(Saved data entries)
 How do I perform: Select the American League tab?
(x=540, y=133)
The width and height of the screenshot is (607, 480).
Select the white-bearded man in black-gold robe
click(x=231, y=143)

**Description of the task:**
Set down exactly the line that holds "The width and" and all lines after it to the end of the data.

**Solution to this task:**
The width and height of the screenshot is (607, 480).
Select the white-bearded man in black-gold robe
click(x=231, y=143)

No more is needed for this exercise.